A review summarized all studies from the EPOSO network, divided into the following five sections: (1) quality of life and satisfaction, (2) overall survival, (3) spinal instability, (4) neurologic outcome in patients with metastatic epidural spinal cord compression or radicular pain, and (5) patient and tumor-specific factors. Several important findings were elucidated. Patient evaluation should include SINS, nutritional status, severity and duration of neurologic deficit, extent of metastatic tumor burden, and differentiation of axial from radicular pain. Moreover, SOSGOQ2.0 serves as a useful and validated instrument for patient-reported outcome instrument. Despite the palliative nature of metastatic spine surgery, clear improvement in quality-of-life is seen.

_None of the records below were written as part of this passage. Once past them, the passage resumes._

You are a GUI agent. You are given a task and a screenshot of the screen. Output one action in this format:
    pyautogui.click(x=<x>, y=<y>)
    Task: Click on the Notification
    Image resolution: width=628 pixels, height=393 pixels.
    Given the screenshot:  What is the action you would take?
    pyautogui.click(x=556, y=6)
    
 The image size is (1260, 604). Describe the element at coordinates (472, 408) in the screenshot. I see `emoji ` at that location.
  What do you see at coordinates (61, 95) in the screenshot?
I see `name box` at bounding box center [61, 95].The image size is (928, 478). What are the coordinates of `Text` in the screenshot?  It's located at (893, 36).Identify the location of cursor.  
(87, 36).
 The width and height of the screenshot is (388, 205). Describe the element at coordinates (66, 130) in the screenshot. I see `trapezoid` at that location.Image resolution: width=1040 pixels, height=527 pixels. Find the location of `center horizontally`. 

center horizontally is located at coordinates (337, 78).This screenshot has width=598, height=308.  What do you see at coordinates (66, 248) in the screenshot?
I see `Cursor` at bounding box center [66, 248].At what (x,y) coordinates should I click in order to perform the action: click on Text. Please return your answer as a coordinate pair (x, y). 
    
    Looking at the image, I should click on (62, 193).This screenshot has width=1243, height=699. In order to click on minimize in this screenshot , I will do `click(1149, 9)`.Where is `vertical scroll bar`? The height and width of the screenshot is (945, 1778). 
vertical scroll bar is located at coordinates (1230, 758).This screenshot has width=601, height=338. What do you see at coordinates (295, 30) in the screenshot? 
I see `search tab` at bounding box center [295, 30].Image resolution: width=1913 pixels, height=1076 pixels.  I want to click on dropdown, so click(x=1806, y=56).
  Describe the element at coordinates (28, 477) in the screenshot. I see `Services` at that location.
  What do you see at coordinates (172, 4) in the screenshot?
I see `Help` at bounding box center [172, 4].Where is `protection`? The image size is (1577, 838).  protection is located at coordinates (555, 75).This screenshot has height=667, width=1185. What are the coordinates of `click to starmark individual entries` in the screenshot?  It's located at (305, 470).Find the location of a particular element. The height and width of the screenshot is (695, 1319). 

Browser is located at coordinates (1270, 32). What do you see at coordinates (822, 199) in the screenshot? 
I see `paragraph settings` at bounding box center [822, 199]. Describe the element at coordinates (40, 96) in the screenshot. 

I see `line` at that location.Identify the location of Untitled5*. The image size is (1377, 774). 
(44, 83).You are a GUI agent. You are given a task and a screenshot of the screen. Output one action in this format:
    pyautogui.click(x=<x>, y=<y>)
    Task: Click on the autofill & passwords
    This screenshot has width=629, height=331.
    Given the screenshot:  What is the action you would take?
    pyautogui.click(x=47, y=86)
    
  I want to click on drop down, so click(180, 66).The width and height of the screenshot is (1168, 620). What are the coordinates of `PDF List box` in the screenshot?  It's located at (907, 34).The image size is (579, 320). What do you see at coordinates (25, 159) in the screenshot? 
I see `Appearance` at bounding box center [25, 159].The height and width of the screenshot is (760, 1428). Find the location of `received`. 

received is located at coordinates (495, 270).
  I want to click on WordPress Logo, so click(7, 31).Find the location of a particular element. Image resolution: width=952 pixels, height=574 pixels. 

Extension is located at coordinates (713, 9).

Even in patients with short-survival, the remaining weeks and months of life result in improved quality-of-life. Metastatic spine surgery often improves neurologic function, potentially enhancing survival through increased performance status.ConclusionsSeveral noteworthy results have come from the EPOSO network, highlighting important trends in metastatic spine care. The AO Spine Knowledge Forum Tumor has helped advancing metastatic spine tumor research as well as ensure these new findings reach and benefit clinicians and their patients.


Key Findings from EPOSO:

Patient-Reported and Clinical Outcomes: A study published in Neurosurgery in November 2024 evaluated 280 patients with symptomatic spinal metastases who underwent surgical treatment. The findings demonstrated significant and sustained improvements in health-related quality of life (HRQOL) across multiple domains over a two-year follow-up period. ​

Treatment of Cervical Spine Metastases: An analysis within the EPOSO cohort compared outcomes between patients receiving surgical intervention (with or without radiotherapy) and those receiving radiotherapy alone for cervical spine metastases. Surgically treated patients, who initially presented with higher instability and worse HRQOL scores, showed significant improvements in pain and HRQOL post-treatment. In contrast, patients treated solely with radiotherapy exhibited limited or no improvements. ​

EPOSO's ongoing research continues to provide valuable insights into the management of spinal metastases, aiming to enhance patient outcomes through evidence-based practices.